Renal denervation benefits in chronic kidney disease: An updated review

Elmukhtar M. Habas 1, Khaled Alarbi1, Ala Habas2, Mohamed Baghi1, Eshrak Habas2, Amnna Rayani3, Abdusslam Said4, Kalifa Farfar1, AlMehdi Errayes1, Gamal Alfitori1, Aml Habas3, Abdel Naser Elzouki1

Keywords: Resistant HTN, BP, HTN, RDN, CKD and RDN, RDN prevent CKD progression

DOI: 10.18231/j.yjom.2024.004

DOI URL: http://doi.org/10.18231/j.yjom.2024.004

Publish Date: 11-09-2024

Pages: 81 - 96

Downloads: 5

Author Affiliation:

1Hamad General Hospital, Doha, Qatar
2Dept. of Medical, Tripoli Central Hospital, Tripoli, Libya
3Tripoli Children Hospital, Tripoli, Libya
4Dept. of Radiology, Hamad General Hospital, Doha, Qatar

Abstract

Hypertension (HTN) may not be properly controlled despite the ideal blood pressure (BP)-lowering drugs and good patient compliance.
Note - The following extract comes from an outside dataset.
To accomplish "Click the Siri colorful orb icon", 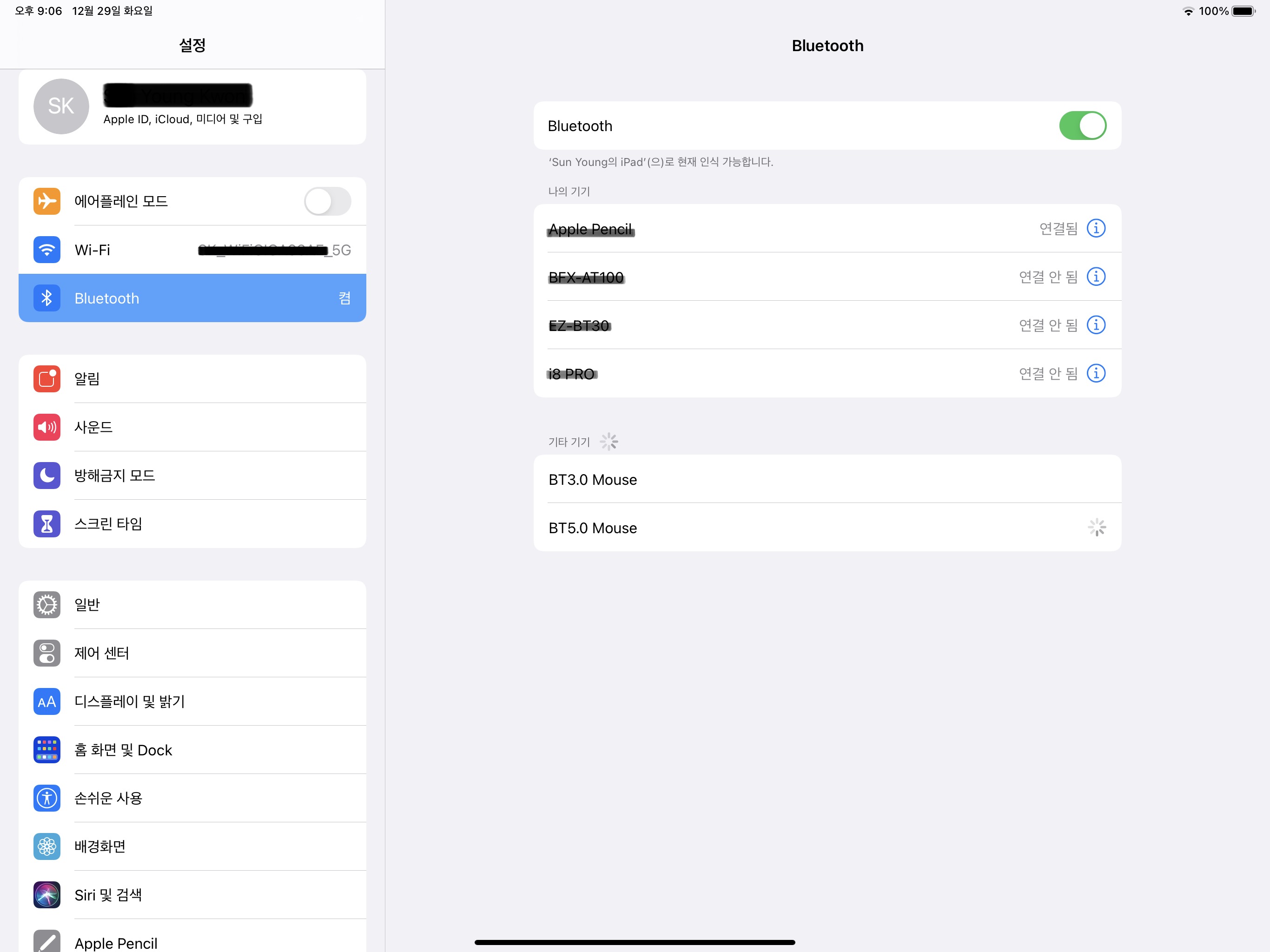I will (46, 894).
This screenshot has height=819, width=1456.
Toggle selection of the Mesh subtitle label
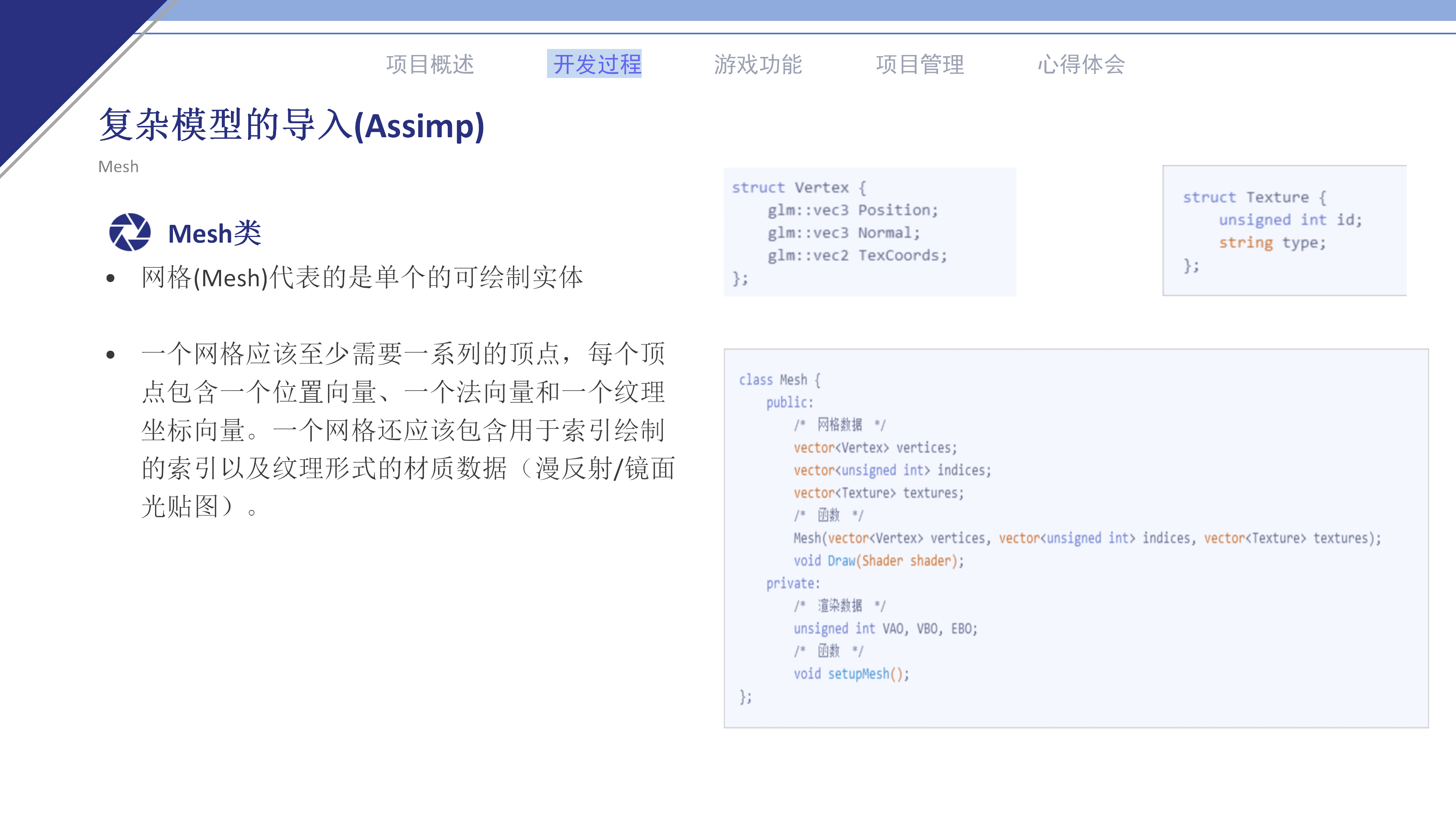click(118, 166)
These scenarios emphasize the need for innovative approaches to treat HTN cases that are difficult to manage pharmaceutically. Numerous recent studies have documented the effectiveness of renal denervation (RDN) therapy in reducing sympathetic nerve system (SNS) overactivity. Although this therapy is invasive and expensive, its appropriate use in specific cases is still being refined. SNS overactivity is documented in HTN, chronic kidney disease (CKD), and end-stage renal disease patients. Over the past decade, RDN therapy has been used in different countries to treat HTN, with a positive response in most cases. However, some hospitals have no resources or interventionists to perform these procedures. Nonetheless, there is an increased number of physicians expressing interest in using RDN in sustained HTN therapy and prevention of CKD progression. There are no consensus guidelines worldwide; however, some societies have developed guidelines for using RDN based on updated information covering the BP-lowering mechanism, efficacy, patient selection, post- and preprocedural assessment, and procedural safety. In this review, we aimed to evaluate the effectiveness of the RDN procedure for treating HTN and prevention of CKD development and progression.